Setting up a multiple-raspberry pi web server: Part 5 (Tying it all together with HAProxy)
This post is part of a series. To check out the previous posts, see below:
- Part 1: What materials you need to set up a multiple raspberry pi web server
- Part 2: Initial set-up instructions for your Raspberry Pis
- Part 3: Giving your Raspberry Pis static IP addresses
- Part 4: Starting and connecting to a single-node Raspberry Pi web server
By the end of this blog post, we will have (finally) accomplished our initial goal: create a web server powered by multiple Raspberry Pis.
Part 5.1: Understand the goal
In parts 1-4 of these tutorials, I focused primarily on how to set up your Raspberry Pi(s) so they'd be able to respond to requests and would be accessible on your local network. As a result, I haven't spent as much time defining what we're trying to build.
Since this blog post ties everything together, I thought I'd start with a short overview of what I mean by "multiple Raspberry Pi" web server, and why a multi-node web server is useful.
Part 5.1.1 Why not just have a single node web server?
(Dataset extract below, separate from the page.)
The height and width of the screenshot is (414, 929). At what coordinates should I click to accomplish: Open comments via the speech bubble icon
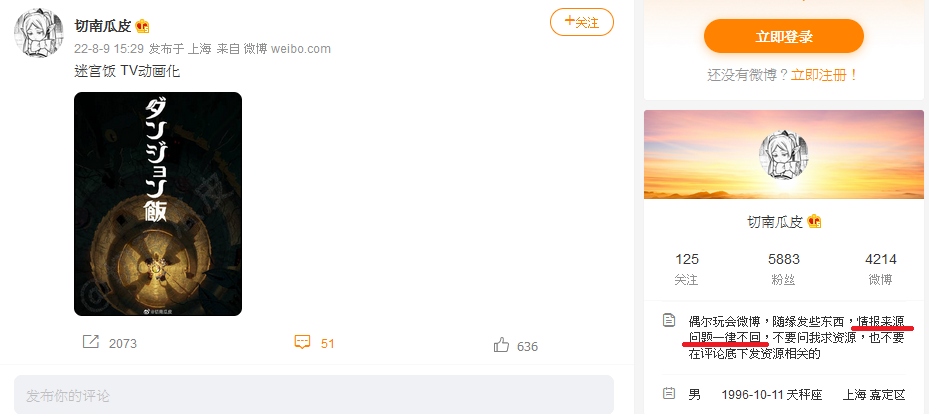pyautogui.click(x=303, y=342)
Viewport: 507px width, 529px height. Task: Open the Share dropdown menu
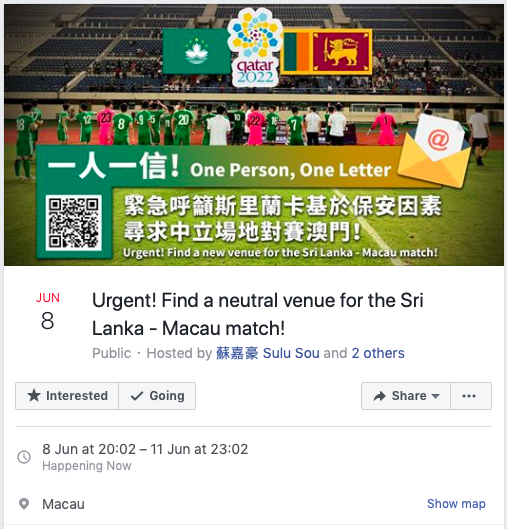pyautogui.click(x=406, y=396)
In Part 4, I showed you how to set up a very simple web server that runs on a single Raspberry Pi. It's fair to ask: why didn't we stop there? After all, I can send a request to the Raspberry Pi, and it sends me back a response.
The problem is that if this Raspberry Pi were actually a computer serving requests on the internet for a web site you built, eventually, as your web site gets more popular, it may get more requests than it can handle. At some point, just having a single computer listening and responding to incoming requests may not be enough.
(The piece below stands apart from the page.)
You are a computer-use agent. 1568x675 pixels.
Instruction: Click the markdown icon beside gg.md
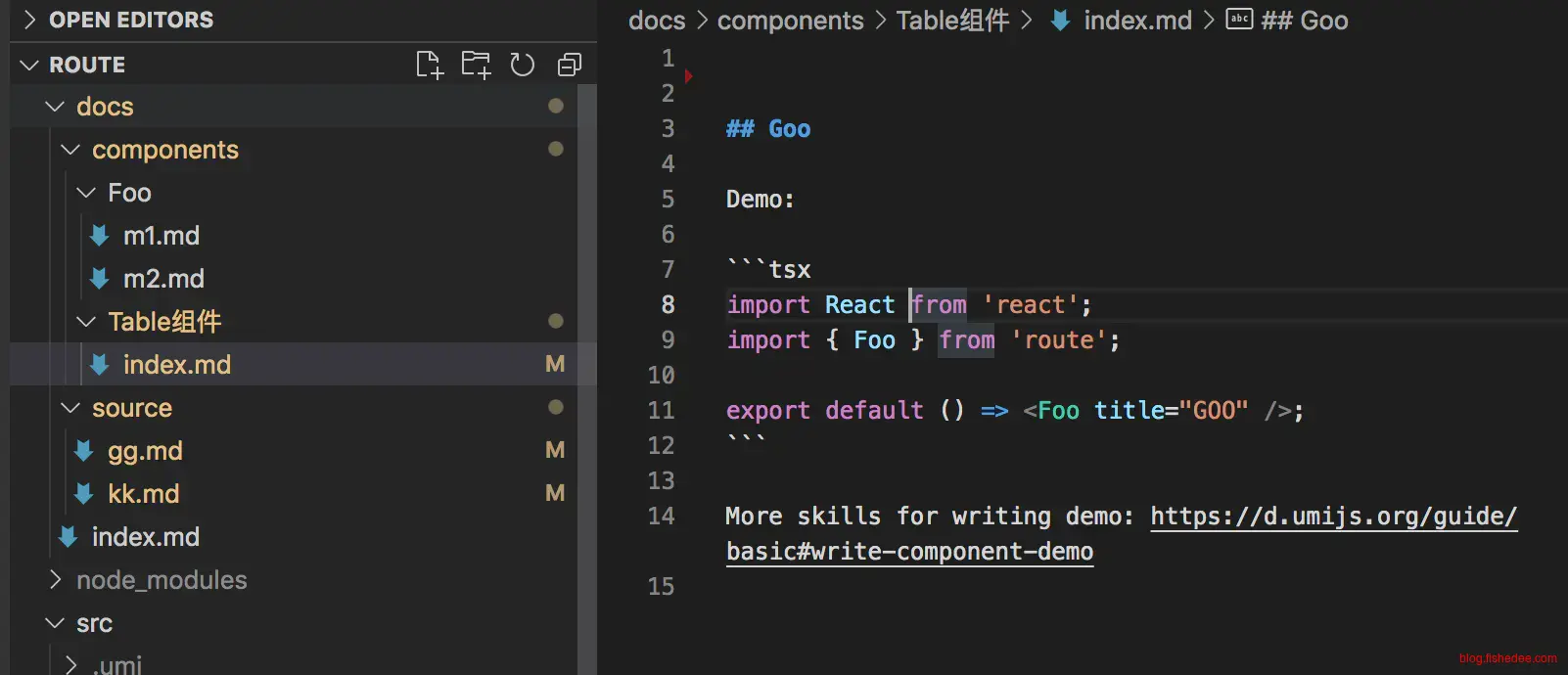tap(83, 451)
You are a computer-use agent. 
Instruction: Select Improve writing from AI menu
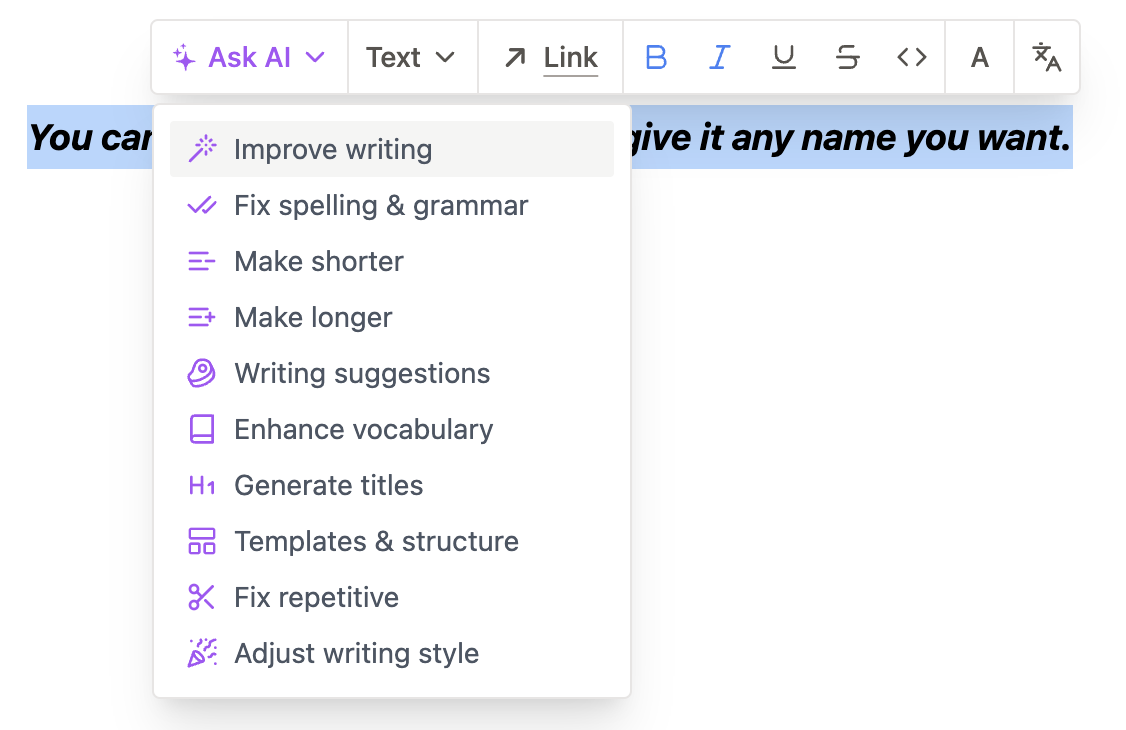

By having multiple computers (or, in our case, multiple Raspberry Pis) handling incoming requests, a web site can handle more incoming requests, and can "scale up" simply by adding more computers (or Raspberry Pis).
Another benefit of having a web site backed by multiple computers is that if one computer goes down but the rest are still working, your site won't go down.
Part 5.1.2: Short intro to load balancing
We'll be using HAProxy to load balance incoming requests to a single IP address (ie. website address), so that each request can go to one of several Raspberry Pis behind-the-scenes.
Feel free to read up on HAProxy or load balancing on your own. The HAProxy Starter Guide is a great place to start. However, if you're not feeling like reading a ton, here is a quick excerpt I copied from that guide:
Load balancing consists in aggregating multiple components in order to achieve a total processing capacity above each component's individual capacity, without any intervention from the end user and in a scalable way. This results in more operations being performed simultaneously by the time it takes a component to perform only one. A single operation however will still be performed on a single component at a time and will not get faster than without load balancing. It always requires at least as many operations as available components and an efficient load balancing mechanism to make use of all components and to fully benefit from the load balancing. A good example of this is the number of lanes on a highway which allows as many cars to pass during the same time frame without increasing their individual speed.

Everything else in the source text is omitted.